## Chat myPDF : RAG with LLAMA, LangChain, Ollama, and FAISS Vector Store
### 1. Vector Stores and Retrievals

RAG PDF Dataset: https://github.com/laxmimerit/rag-dataset

![image.png](attachment:image.png)

![image.png](attachment:image.png)

## [Vector stores - LangChain](https://python.langchain.com/docs/integrations/vectorstores/)

In [2]:
# !pip install faiss-cpu

In [3]:
from dotenv import load_dotenv, find_dotenv
load_dotenv(find_dotenv())

True

## Data Loading

In [11]:
import os
from langchain.document_loaders import PyMuPDFLoader
from langchain.schema import Document
from typing import List
from pathlib import Path

In [14]:
def load_pdfs_from_directory(directory_path: str, verbose: bool = False) -> List[Document]:
    """
    Loads all PDF files from the specified directory and its subdirectories using LangChain's PyMuPDFLoader.

    Args:
        directory_path (str): Path to the directory containing PDF files or subdirectories.
        verbose (bool): If True, displays progress messages. Default is False.

    Returns:
        List[Document]: A list of Document objects with content and metadata extracted from the PDFs.

    Raises:
        FileNotFoundError: If the directory does not exist or is not accessible.
        ValueError: If the directory and its subdirectories do not contain any PDF files.
        Exception: For any unexpected issues during PDF loading.
    """
    if not os.path.exists(directory_path):
        raise FileNotFoundError(f"The directory '{directory_path}' does not exist.")

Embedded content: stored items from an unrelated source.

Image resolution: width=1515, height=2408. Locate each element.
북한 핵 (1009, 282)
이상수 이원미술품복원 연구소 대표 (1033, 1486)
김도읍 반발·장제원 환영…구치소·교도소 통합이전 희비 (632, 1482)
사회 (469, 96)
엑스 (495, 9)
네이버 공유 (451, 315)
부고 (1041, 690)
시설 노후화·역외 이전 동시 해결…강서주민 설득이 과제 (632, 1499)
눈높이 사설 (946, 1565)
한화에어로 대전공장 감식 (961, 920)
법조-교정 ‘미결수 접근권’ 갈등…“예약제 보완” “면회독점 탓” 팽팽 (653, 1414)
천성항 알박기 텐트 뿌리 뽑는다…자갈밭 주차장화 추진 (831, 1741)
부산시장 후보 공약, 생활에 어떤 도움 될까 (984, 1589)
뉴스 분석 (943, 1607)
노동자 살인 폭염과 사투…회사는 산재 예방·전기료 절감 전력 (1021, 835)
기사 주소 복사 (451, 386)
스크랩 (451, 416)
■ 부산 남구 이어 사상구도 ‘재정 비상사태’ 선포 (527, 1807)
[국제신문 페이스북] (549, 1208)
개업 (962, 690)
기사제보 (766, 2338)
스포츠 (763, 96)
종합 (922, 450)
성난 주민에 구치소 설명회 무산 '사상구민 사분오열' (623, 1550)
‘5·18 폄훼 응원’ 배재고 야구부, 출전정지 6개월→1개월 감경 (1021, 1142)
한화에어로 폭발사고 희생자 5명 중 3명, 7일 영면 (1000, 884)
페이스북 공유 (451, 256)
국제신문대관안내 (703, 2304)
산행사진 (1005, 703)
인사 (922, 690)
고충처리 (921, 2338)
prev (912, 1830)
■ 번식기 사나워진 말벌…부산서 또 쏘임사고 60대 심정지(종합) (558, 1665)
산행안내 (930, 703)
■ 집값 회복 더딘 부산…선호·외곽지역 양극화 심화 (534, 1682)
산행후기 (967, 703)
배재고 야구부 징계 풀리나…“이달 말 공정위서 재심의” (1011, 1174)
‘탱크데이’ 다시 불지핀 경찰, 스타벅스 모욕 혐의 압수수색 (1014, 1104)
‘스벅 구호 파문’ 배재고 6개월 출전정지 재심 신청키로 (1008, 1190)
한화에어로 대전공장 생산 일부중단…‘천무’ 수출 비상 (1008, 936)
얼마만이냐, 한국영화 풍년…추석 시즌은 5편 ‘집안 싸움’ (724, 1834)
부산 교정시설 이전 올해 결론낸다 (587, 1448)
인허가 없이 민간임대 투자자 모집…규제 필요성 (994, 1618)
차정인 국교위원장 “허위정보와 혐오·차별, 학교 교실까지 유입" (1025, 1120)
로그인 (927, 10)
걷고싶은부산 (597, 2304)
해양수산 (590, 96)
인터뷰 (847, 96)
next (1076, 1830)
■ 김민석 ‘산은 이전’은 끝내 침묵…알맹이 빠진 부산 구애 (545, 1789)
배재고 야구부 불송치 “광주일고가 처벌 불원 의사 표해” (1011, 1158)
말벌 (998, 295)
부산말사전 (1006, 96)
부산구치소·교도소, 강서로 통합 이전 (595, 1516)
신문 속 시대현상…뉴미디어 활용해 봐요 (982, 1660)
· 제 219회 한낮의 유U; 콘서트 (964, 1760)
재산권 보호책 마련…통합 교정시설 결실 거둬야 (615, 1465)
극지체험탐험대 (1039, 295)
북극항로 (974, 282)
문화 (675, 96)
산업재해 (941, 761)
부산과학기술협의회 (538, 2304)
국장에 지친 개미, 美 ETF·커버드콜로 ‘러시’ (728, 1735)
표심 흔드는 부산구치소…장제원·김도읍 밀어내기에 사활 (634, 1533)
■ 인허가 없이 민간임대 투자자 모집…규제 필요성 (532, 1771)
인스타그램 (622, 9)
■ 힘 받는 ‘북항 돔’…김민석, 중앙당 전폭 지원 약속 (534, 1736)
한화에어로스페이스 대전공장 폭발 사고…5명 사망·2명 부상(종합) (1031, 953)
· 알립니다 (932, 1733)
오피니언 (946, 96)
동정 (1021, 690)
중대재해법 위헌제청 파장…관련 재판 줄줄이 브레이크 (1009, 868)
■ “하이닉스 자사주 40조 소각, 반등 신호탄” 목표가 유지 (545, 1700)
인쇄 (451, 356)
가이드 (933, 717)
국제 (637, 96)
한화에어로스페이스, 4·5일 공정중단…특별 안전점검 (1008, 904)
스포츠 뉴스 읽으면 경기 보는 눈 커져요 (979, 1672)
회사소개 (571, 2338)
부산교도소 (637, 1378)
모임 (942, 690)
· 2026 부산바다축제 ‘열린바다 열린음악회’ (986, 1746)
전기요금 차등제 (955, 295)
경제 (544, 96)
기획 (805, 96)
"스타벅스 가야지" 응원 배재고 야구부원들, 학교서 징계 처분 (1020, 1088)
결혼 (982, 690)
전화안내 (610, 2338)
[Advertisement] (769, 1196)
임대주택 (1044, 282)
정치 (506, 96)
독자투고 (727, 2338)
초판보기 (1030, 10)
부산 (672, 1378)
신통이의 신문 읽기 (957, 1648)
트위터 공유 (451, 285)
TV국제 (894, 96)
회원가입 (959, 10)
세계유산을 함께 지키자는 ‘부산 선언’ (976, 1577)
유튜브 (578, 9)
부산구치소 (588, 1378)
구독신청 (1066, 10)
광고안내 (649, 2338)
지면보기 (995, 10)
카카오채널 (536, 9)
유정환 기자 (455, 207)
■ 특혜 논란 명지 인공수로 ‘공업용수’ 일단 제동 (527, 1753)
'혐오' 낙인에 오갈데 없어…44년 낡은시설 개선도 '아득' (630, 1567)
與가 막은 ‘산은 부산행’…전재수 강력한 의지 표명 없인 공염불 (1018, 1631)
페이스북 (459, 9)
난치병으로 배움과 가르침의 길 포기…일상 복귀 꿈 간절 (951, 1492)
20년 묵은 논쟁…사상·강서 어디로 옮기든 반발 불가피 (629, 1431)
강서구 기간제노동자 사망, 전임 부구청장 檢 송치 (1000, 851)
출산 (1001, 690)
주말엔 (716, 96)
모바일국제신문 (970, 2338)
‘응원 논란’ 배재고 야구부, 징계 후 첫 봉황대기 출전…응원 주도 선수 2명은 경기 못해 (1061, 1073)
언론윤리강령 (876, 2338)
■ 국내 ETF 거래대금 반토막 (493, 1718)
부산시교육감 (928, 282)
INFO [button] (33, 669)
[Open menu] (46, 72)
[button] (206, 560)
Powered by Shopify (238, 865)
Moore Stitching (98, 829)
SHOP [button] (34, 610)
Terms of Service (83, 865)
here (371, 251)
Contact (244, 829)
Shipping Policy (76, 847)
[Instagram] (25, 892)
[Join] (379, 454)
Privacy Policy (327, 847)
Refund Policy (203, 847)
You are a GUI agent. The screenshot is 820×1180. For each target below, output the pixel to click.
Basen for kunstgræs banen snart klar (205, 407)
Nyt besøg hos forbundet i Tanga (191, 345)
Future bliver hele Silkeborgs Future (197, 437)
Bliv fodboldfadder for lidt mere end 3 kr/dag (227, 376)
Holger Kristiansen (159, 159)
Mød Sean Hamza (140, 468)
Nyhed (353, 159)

    if not os.path.isdir(directory_path):
        raise ValueError(f"The path '{directory_path}' is not a directory.")

    # Recursively find all PDF files in the directory and its subdirectories
    pdf_files = []
    for root, _, files in os.walk(directory_path):
        for file in files:
            if file.lower().endswith('.pdf'):
                pdf_files.append(os.path.join(root, file))

    if not pdf_files:
        raise ValueError(f"No PDF files found in the directory '{directory_path}' and its subdirectories.")

    if verbose:
        print(f"Found {len(pdf_files)} PDF file(s) in directory '{directory_path}' and its subdirectories.\n")

    documents = []
    for pdf_file in pdf_files:
        try:
            if verbose:
                print(f"Loading PDF: {pdf_file}...")
            loader = PyMuPDFLoader(pdf_file)
            documents.extend(loader.load())
            if verbose:
                print(f"Successfully loaded PDF: {pdf_file}\n")
        except Exception as e:
            print(f"Error loading PDF '{pdf_file}': {e}")

    if not documents:
        raise Exception("No documents were successfully loaded from the PDF files.")

    if verbose:
        print(f"\nLoaded {len(documents)} document(s) from the all the PDFs")

    return documents


In [15]:
docs = load_pdfs_from_directory(directory_path="./rag-dataset", verbose=True)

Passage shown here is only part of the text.